National Public Radio weekly commentator and author Diane Roberts spoke about America's obsession with President Barack Obama's racial identity Wednesday night. About 100 people attended the lecture, entitled "The Blackness of Barack Obama," filled with sarcasm and historical anecdotes in Pugh Hall.

Despite the focus on what some considered to be a touchy subject, audience members took to her casual delivery.

UF history senior Sarah McNamara said race is something a lot of people try to avoid, but Roberts presented the issue of race in a humorous way.

"Most of us are mutts just like the president," said Roberts, a commentator and essayist for NPR's "Weekend Edition" and an English professor at Florida State University.

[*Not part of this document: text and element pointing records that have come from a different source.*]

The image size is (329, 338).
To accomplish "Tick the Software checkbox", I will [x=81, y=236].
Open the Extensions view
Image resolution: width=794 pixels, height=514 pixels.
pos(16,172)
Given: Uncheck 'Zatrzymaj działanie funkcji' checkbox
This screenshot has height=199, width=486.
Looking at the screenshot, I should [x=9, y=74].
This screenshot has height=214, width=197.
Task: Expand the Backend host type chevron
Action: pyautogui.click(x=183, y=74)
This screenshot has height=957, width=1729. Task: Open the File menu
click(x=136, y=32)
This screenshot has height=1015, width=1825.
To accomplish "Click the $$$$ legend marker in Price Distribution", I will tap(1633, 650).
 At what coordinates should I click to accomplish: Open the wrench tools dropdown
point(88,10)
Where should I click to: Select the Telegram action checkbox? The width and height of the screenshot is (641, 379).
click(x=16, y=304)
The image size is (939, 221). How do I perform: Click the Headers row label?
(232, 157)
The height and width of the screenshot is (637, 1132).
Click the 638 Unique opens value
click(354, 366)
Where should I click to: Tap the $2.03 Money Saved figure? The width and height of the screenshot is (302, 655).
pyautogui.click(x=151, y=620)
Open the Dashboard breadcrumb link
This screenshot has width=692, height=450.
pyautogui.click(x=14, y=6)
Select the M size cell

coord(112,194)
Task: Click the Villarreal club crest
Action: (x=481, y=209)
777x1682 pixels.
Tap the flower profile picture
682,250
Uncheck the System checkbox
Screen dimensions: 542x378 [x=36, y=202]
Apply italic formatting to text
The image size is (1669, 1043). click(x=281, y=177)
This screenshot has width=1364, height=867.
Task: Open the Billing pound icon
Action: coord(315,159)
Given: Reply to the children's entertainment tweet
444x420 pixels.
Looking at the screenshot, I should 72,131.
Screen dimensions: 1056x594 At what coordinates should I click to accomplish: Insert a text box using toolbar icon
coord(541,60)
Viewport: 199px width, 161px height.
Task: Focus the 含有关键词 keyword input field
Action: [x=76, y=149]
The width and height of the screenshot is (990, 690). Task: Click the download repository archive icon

But the questions continue, Roberts said, about whether Obama is biracial, too black, mixed race or not black enough.

The questions stem from a 400-year history of racism and prejudice in America, Roberts said, launching into historic examples of racial tensions.

The plantation owners thought slaves sang because they were having fun in the cotton fields, Roberts said.

The idea of the white man's superiority was prominent then, she said, adding that power continues to have a white face.

Even the White House resembles a plantation house, she said.

However, for a culture hysterically dedicated to a racial divide, she said, American society was never truly separated.

African influences penetrate Southern food and Southern accents, she said.

But this shared history does not lend a solution to the problems of racism and prejudice that continue to plague American society, she said.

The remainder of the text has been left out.